扯嘴笑笑,什么灯火阑珊,这里可是中间警局。
“你来了。”
“我来了。”
六个字,结束了那场漫长的等待,左城笑了,极浅。
简短的对话后,她坐过去,与左城隔了一张审案桌的距离。
一个月不见,她倒圆润了不少,左城却瘦得更加棱角分明了。
彼此相视,沉默了片刻,是左城先开的口:“我一直在想,还要多久你才会来。”
她问:“多久?”
“一个月,三个月,或者一年,三年。”
江夏初笑得牵强,眼角有些氤氲:“没设想过我一辈子都不会来吗?”
“想了。”左城伸手,隔着长长的桌子,拂着她的手背,“我想,你是那么狠心的女人,我不能庆幸。”
擅长攻心的男人,他总是真真假假,几句话,就叫她溃不成军。
她冷问:“左城,你一直在等我来是吗?”忽然,喉头哽塞,一字一字悲戚又荒凉,“你怎么敢?”
怎么敢如此豪赌?人,一生只有一个一辈子啊,你怎么敢?
左城三十年的生命里与江夏初赌了三次,第一次赌上了婚姻,第二次堵了命,第三次就赌了所有的仅剩。
这个男人,对自己也这么狠,他怎么敢?
左城唇角牵起轻笑,绝然荒凉里竟带了那样的动人心魄的美,他说:“夏初,我一直在赌,你如果爱我,我们便一家团聚,如若不然,便是在这牢中老死也好过你不爱我。”他摩挲着她的手,“这辈子,我便只怕了你,这牢狱之灾有何惧。”
好一个有何惧啊!好一个狠心的男人。
她不可抑制地发出一声冷笑:“左城,你真会玩心。”
他摇摇头,眸光缱绻痴缠:“夏初,对你,我从来不玩的。”
她起身,走到左城跟前,左城坐着,她俯身,凑得极近。
她说:“也许正因为如此,所以输得人是我。”
兜兜转转,终究是她认输了,一塌糊涂,赔上了一颗心。
江夏初眼泪夺眶,这个男人,总有本事让不爱哭的她,落下那种最没出息的东西。
遇上他,她还能有什么出息,连心都保不住,尊严骨气算什么,她哭着大喊:“左城,我认输。”

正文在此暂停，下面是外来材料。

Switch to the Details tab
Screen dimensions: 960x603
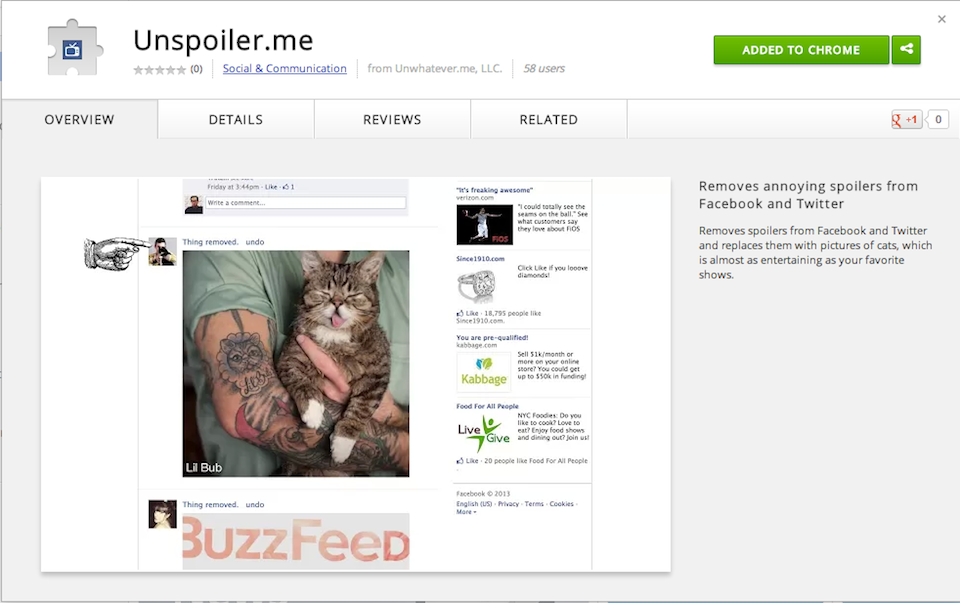tap(236, 119)
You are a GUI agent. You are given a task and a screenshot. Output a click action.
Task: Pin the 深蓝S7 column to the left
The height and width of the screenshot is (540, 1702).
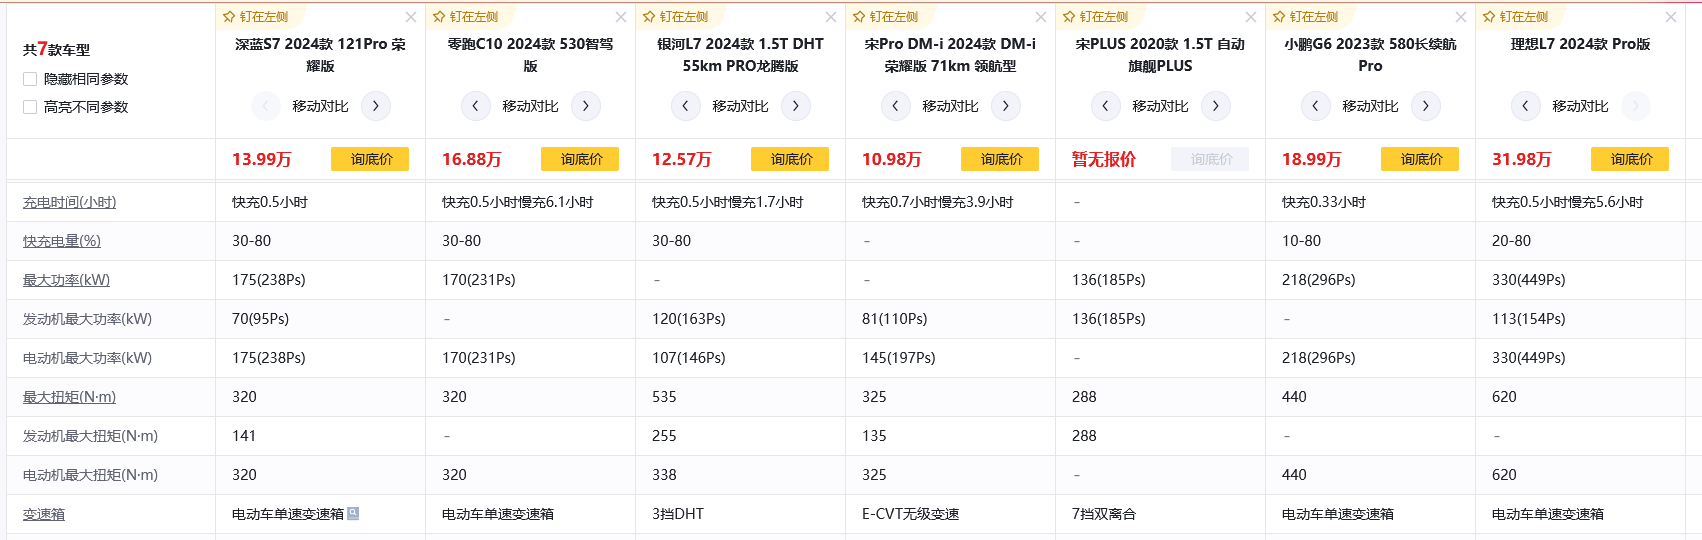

“我怎么舍得。”伸手,他重重将她抱住,偏头便吻住她落泪的眸子,“夏初,你可曾记得我说过,你若要了我,便不要丢弃,知不知道每次你丢下我转身,我便死过一回,又知不知道,心也会破洞的,而那个可以给我补洞的人,却一直一直都在转身。”
贪心的男人,要的是绝对的输赢,所以,他步步紧逼,不让她有喘息后悔的机会。
左城何等聪明,何等步步为谋,她弃械投降。
“可是现在,我好像丢不下你了,左城,你到对我做了什么?”
“看不出来吗?我在逼你,我要你的真心。”
她哭得狠了,脸上一片狼借。
左城将她抱起,放在桌子上,伸手,一遍一遍拂着她隆起的肚子,“是因为怀孕了原因吗?怎么这么喜欢哭,那天晚上我去见你,你以为做梦,也是这样哭。”又吻了吻她的眼睛,“乖,别哭了。”
她却哭得更凶了,眼泪流得一塌糊涂:“左城,我说,我认输了,你不要折磨我了,我的心,你要便拿去,我守不住了,也不要了。”
她胡言乱语一通,完全没了思考能力,左城却笑了。